Résumé de la décision
La Cour de Cassation a été saisie d'un pourvoi formé par la société Sedip Industrie contre deux arrêts de la cour d'appel d'Aix-en-Provence concernant un litige avec M. Philippe X..., un ancien VRP (Voyageur, Représentant et Placier) de l'entreprise. M. X... a démissionné et a demandé le paiement de la contrepartie financière de la clause de non-concurrence. La cour d'appel a jugé que le conseil de prud'hommes de Toulon n'était pas compétent, et a condamné la société à verser à M. X... une somme au titre de cette contrepartie ainsi que des dommages-intérêts pour résistance abusive.
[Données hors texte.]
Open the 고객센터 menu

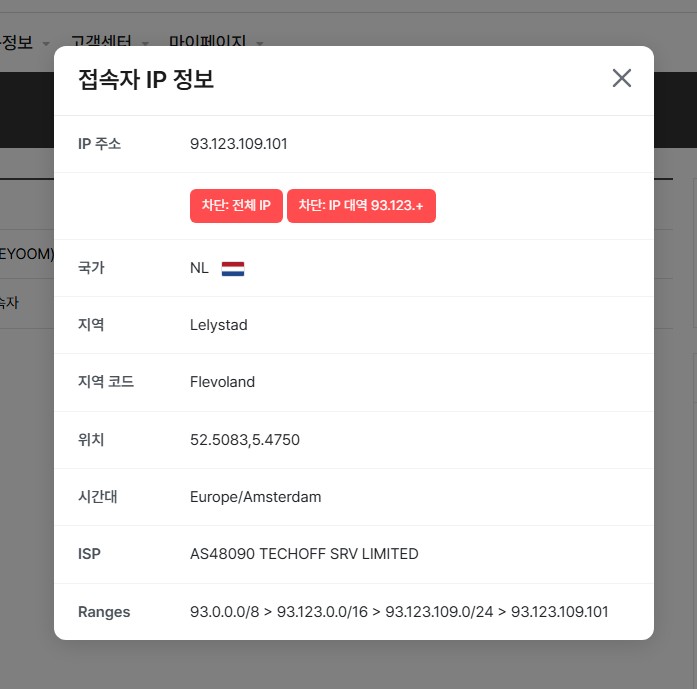pos(101,42)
La Cour de Cassation a rejeté le pourvoi de la société, confirmant les décisions de la cour d'appel.
Arguments pertinents
1. Compétence territoriale : La société Sedip Industrie contestait la compétence du conseil de prud'hommes, arguant que M. X... exerçait des fonctions techniques dans l'établissement. La cour d'appel a estimé que M. X... accomplissait ses tâches en dehors de tout établissement de l'entreprise, ce qui justifiait la compétence du tribunal du domicile du salarié. La Cour de Cassation a confirmé cette interprétation, affirmant que "la cour d'appel a estimé qu'en raison des modalités réelles d'exécution du contrat de travail, M. X... accomplissait sa tâche en dehors de tout établissement de l'entreprise".
2. Clause de non-concurrence : La société a soutenu que M. X... ne pouvait pas prétendre à la contrepartie financière de la clause de non-concurrence sans prouver qu'il l'avait respectée. Cependant, la Cour de Cassation a noté que la société n'avait pas soulevé cette question devant la cour d'appel, rendant le moyen irrecevable. La décision de la cour d'appel a été considérée comme fondée sur des éléments de fait et de droit qui n'avaient pas été contestés.
3. Résistance abusive : La société a également contesté la condamnation pour résistance abusive, arguant que sa défense était légitime. La cour d'appel a constaté que la créance de M. X... était incontestable et que la résistance de l'employeur visait à retarder le paiement. La Cour de Cassation a jugé que la cour d'appel avait légalement justifié sa décision en soulignant que "la procédure qu'il s'était trouvé dans l'obligation d'engager, en raison de la résistance de l'employeur, n'avait pour but que de retarder le paiement des sommes dues".
Interprétations et citations légales
1. Compétence territoriale : La décision s'appuie sur l'article R. 517-1 du Code du travail, qui précise les règles de compétence en matière de litiges entre employeurs et salariés. La cour d'appel a interprété que, malgré les visites de M. X... au siège social, son activité principale se déroulait en dehors de tout établissement, ce qui a conduit à conclure que le tribunal compétent était celui de son domicile.
2. Clause de non-concurrence : La décision fait référence à l'article 17 alinéa 5 de l'accord national interprofessionnel des voyageurs, représentants et placiers du 3 octobre 1975, qui stipule que la contrepartie pécuniaire est due sous condition de respect de la clause de non-concurrence. La Cour de Cassation a noté que la société n'avait pas prouvé que M. X... avait violé cette clause, rendant ainsi le moyen irrecevable.
3. Résistance abusive : La décision s'appuie sur les principes du Code civil, notamment l'article 1382, qui traite de la responsabilité délictuelle. La cour d'appel a jugé que la résistance de la société à l'indemnisation était abusive, car elle visait à retarder le paiement des sommes dues, ce qui a été confirmé par la Cour de Cassation.
En somme, la Cour de Cassation a validé les décisions des juges du fond, en soulignant l'importance des modalités d'exécution du contrat de travail et en affirmant que la résistance à l'indemnisation était injustifiée.